In consequence of the above very handsome communication from Admiral Cornwallis, Commander in Chief of the Channel Fleet, Sir Andrew Mitchell issued the following order:

"It is my directions to the Captains of the ships, named in the margin,[5] under my orders, to communicate to the Marines, serving on board the respective ships under their command, the above letter from the Commander in Chief, and I feel equally happy their good conduct has merited such a mark of approbation from him and the Lords Commissioners of the Admiralty.

"(Signed) A. Mitchell.

"29th December, 1801."

Much to the credit of the Formidable, Captain Grindall, that ship was totally exempt from the diabolical spirit, and it is proper to be remarked that the thanks of the Board of Admiralty were withheld from the parties of Marines in the Vengeance and Resolution, entirely through mistake, as both were truly entitled to them, for a similar zeal, with the rest of their brother Soldiers.

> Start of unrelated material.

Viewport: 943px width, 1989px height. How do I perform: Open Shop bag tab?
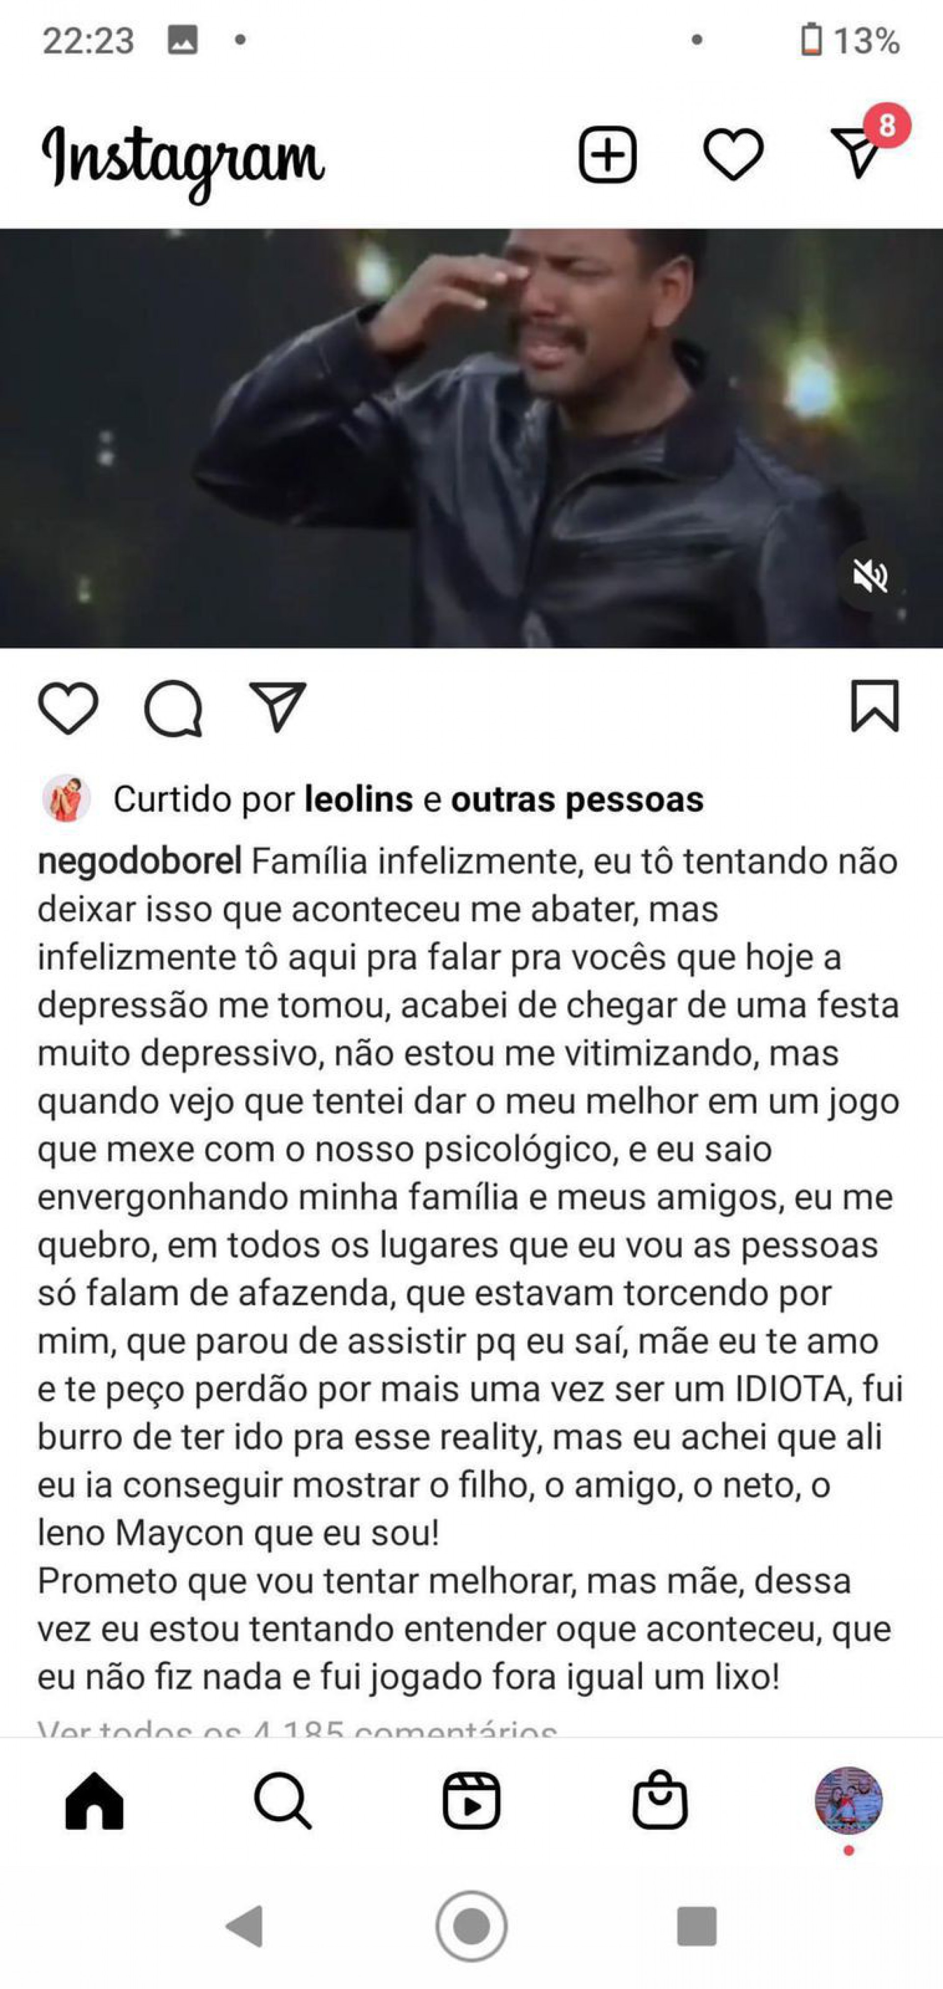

I now bid adieu to the domestic transactions of 1801, and hasten to those quarters of the world, where the British character appears in all its manly and native vigour, not palsied by murmurs, but invincible by discipline.

After the desertion of Buonaparte from his Egyptian Army, and the annulment of the Treaty of El Arisch, the genius of Kleber, his successor, retrieved every thing. By the battle of Heliopolis he eventually drove the Turks across the desert to seek refuge in Gaza, recaptured Cairo, which had been formerly evacuated, and by a train of good policy as well as a system of judicious defence, rendered the French power in Egypt more firm than ever. But a dark assassin deprived their Army of this distinguished leader, after whose tragical death, the chief command devolved upon General Menou, who following the footsteps of his predecessors, and by a peculiar assimilation to the tenets and manners of the Mahometans, seemed to have resolved upon fixing a permanent Empire in Lower Egypt. He rejected, with disdain, every overture towards a renewal of the Treaty of El Arisch, and, excepting a number of Greeks embodied under the auspices of Kleber, who were trained in European tactics, rested all his hopes of defence against native inroads, or foreign invaders, in the remnants of his countrymen.

It was reserved for a branch of my corps, combined with a British Army, to assist in rooting out this powerful force, to restore those conquered dominions to their rightful Lord, and thus to close a war by subduing those motives of ambition which had continued to cherish it.

A very considerable armament, which had been employed on other services during the last year, had entered the Mediterranean, and the troops who formed a part of it, were landed at Malta and Minorca. These were destined to expel the French from Egypt, in co-operation with an Army, under General Baird, from the regions of India, and an Ottoman force, under the Grand Vizier, which was to cross the deserts of Syria.

Lord Keith, with the English fleet, rendezvoused early in January 1801, in the Bay of Marmorice, on the coast of Caramania,[6] where preparations, necessary for the intended expedition, were carried on. Two days previous to their sailing for Egypt, his Lordship signified his directions to Lieutenant Colonel Smith, who commanded the Marines, to hold himself in readiness to disembark with the Officers and men from the different ships, and to place himself under the orders of General Sir Ralph Abercrombie; at the same time vesting him with a power of issuing such preparatory instructions as he might deem proper for the future regulations of his battalion.